要件 1:
溶接の説明文のうち「金属の板同士を溶接する際」で始まる段落を、要点を残して箇条書きで短くまとめてもらえますか。
要件 2:
溶接の説明文を、最後の文の後から引き継いで書き進めてもらえますか。

本文抜粋:
##########

説明

薄板部材の溶接方法、およびその溶接方法を用いた缶体の製造方法

【課題】金属性薄板同士の溶接時、余分な専用工具を必要とせず作業性を向上させて溶接部の品質を向上させ、応力集中部のないビード形状を得ることのできる溶接方法を提供する。
【解決手段】第1の薄板部材1の一端にはL字型端部1aが形成され、第2の薄板部材2の一端にはL字型端部2aに延伸して形成されたひさし部2bが設けられ、両L字型端部1a、2aの接触面1c、2cが接し、前記ひさし部2bが第1の薄板部材1のL字型端部1aの頂部1bと所定の隙間Gを設けて覆うことで突き合わせ部20を形成され、加熱によって突き合わせ部20が溶融される。

【発明の詳細な説明】
【技術分野】
【0001】
この発明は、薄板部材を溶接する方法およびその溶接方法を用いた缶体の製造方法に関するものである。
【背景技術】
【0002】
金属の板同士を溶接する際、溶接部の保持方法や溶接部材同士と加熱トーチの位置関係、溶接部への入熱量等の条件により溶接部の品質が左右される。そして溶接する金属の板厚が薄くなれば、この条件はさらに厳密になる。

##########

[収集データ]
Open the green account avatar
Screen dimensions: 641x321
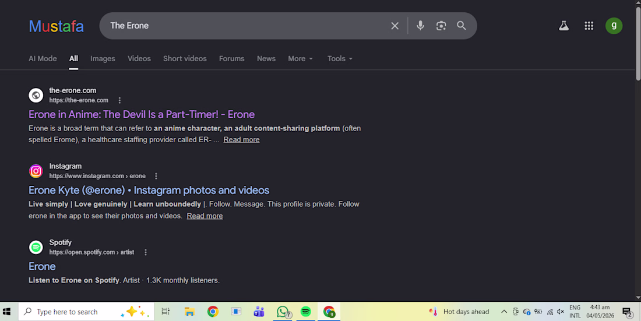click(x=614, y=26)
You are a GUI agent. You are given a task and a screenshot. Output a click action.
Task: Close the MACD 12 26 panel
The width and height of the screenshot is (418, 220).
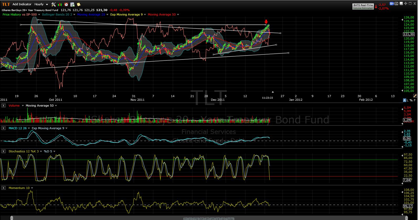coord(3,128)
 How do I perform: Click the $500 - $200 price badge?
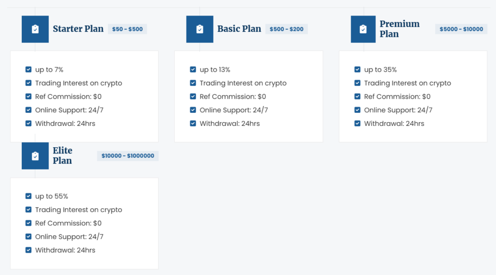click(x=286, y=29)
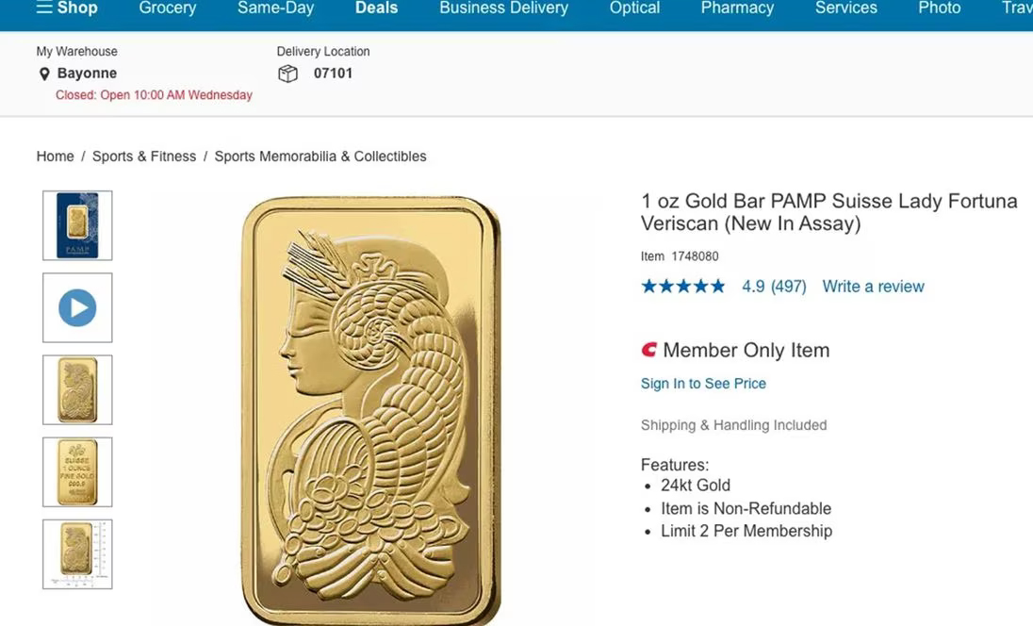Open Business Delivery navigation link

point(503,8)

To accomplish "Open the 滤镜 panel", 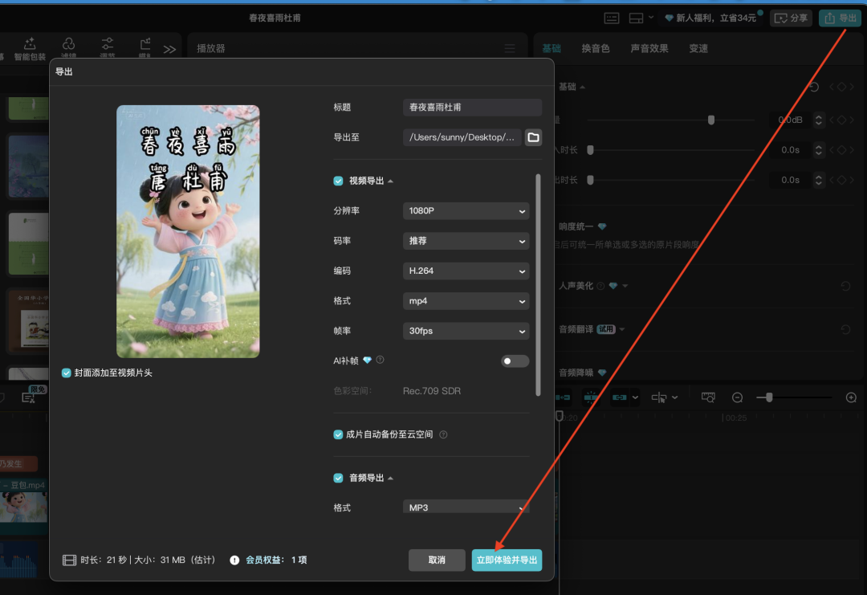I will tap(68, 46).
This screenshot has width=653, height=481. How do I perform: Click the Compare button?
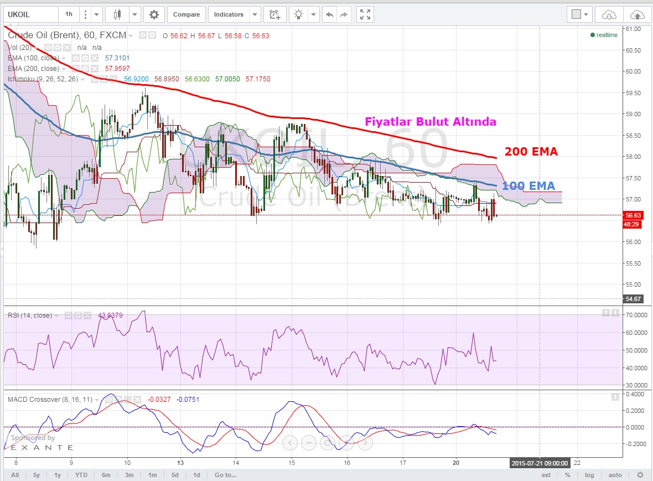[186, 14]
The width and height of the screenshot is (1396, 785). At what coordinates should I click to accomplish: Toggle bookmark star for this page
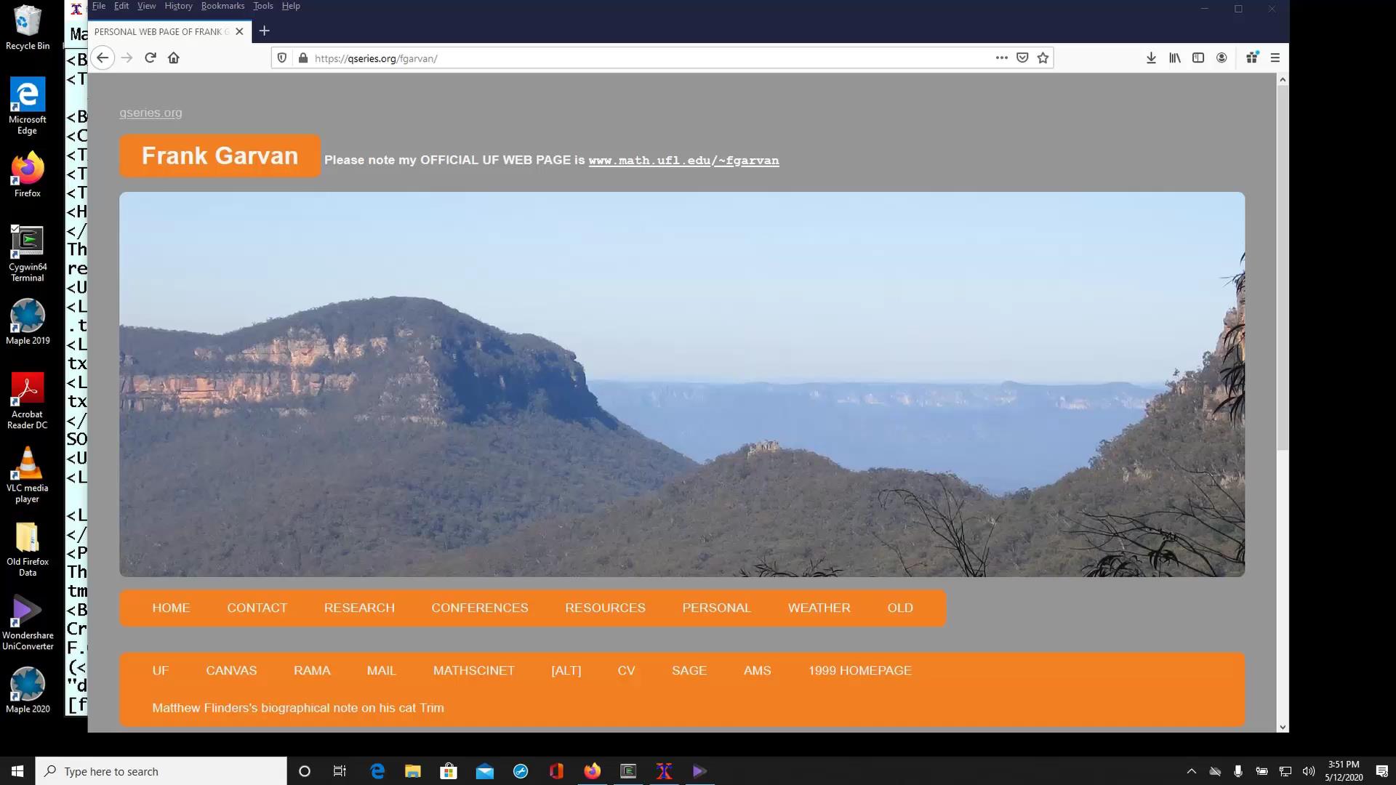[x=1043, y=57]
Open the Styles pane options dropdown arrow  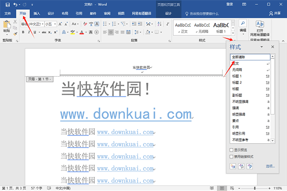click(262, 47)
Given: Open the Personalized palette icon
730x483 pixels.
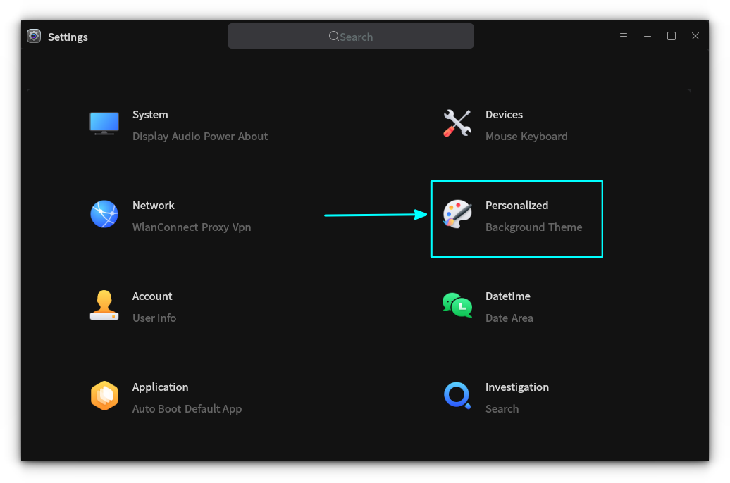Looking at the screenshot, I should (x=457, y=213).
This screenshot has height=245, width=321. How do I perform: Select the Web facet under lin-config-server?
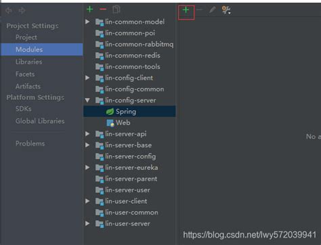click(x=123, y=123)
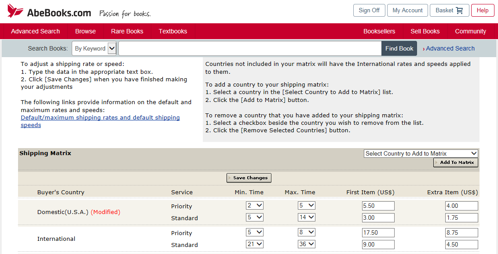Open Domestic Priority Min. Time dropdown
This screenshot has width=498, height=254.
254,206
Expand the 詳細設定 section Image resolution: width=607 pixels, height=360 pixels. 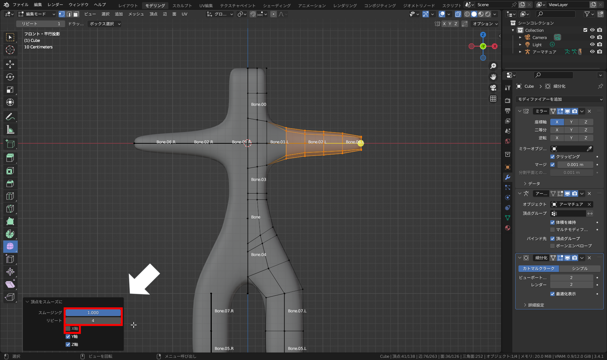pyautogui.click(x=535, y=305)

##########

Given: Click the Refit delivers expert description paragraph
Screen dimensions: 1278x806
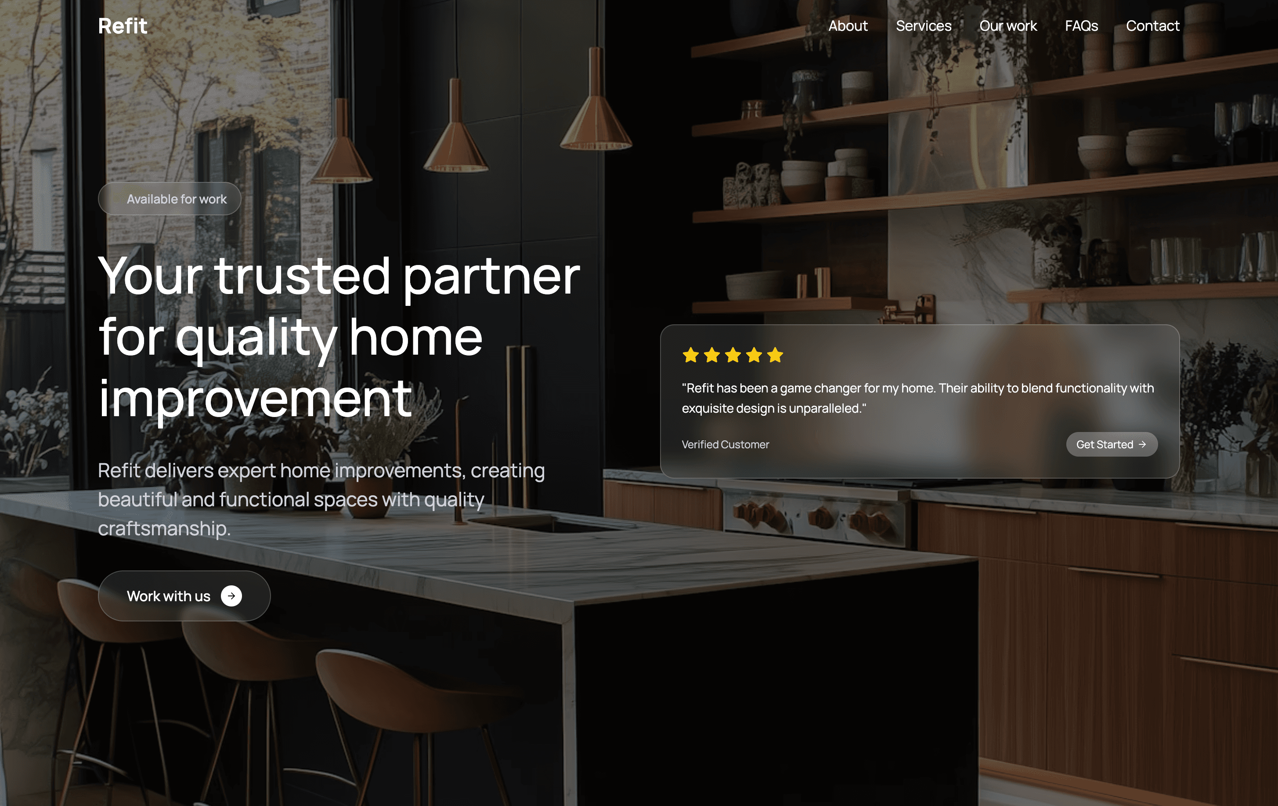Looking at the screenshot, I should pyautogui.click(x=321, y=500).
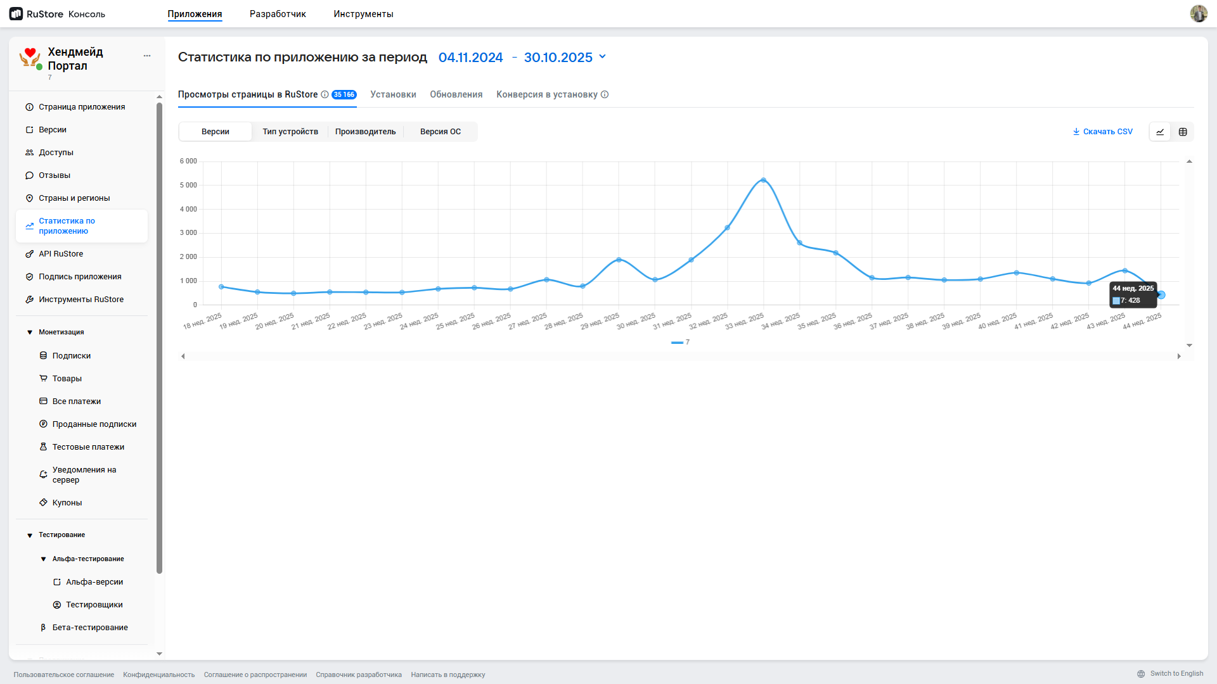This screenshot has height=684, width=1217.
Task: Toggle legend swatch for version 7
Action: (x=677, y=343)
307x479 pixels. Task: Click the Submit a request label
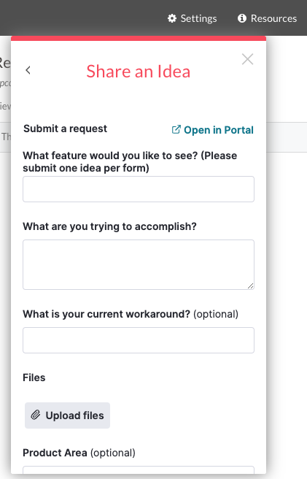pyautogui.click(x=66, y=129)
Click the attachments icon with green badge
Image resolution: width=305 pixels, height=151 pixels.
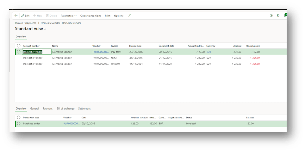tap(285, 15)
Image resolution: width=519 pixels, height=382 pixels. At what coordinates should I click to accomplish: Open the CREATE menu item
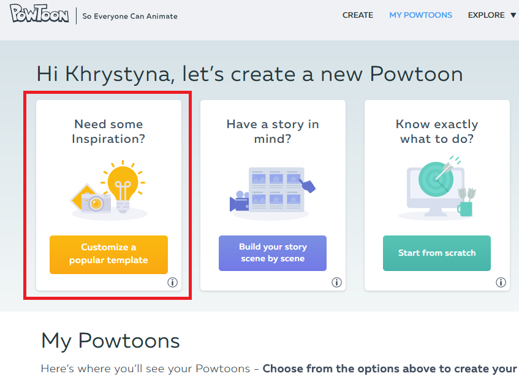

##########

回答文 1:
・金属板同士の溶接部の品質は、溶接部の保持方法、溶接部材同士と加熱トーチの位置関係、溶接部への入熱量などの条件で左右される。
・溶接する板が薄いほど、これらの条件はさらに厳密になる。

回答文 2:
例えば、近年普及している貯湯式給湯器においては、沸き上げた湯を貯えておくために大容量の金属製貯湯タンクを備えているが、その貯湯タンクの缶体の構造は、一般的には、胴体と呼ばれる本体筒状の部品の上下に鏡板と呼ばれるお椀状の部品とが全周にわたり溶接され、缶体が形成されている。この周溶接部分については、これまでにも様々な形状の継手及び溶接方法の検討がなされている(例えば、特許文献1)。
しかし、これらの方法では周溶接部に隙間が生じ、応力集中が発生したり、貯める液体によっては隙間腐食の発生箇所となる。このため缶体の長寿命化には、隙間部を持たない突き合わせ継手とすることが望ましい。一般に薄板の突き合わせ溶接は継手間の隙間(ギャップ)や板厚方向の変位(目違い、すなわち2枚の板の板厚方向の変位のこと)を厳密に管理しなければ良好な突き合わせ継手が得られない。そこで溶接部近傍を両面から冶具などで拘束し、突き合わせ継手を実現したり(例えば、特許文献2)、継手形状を工夫し、突き合わせ溶接と同等のビード形状を得ている(例えば、特許文献3)。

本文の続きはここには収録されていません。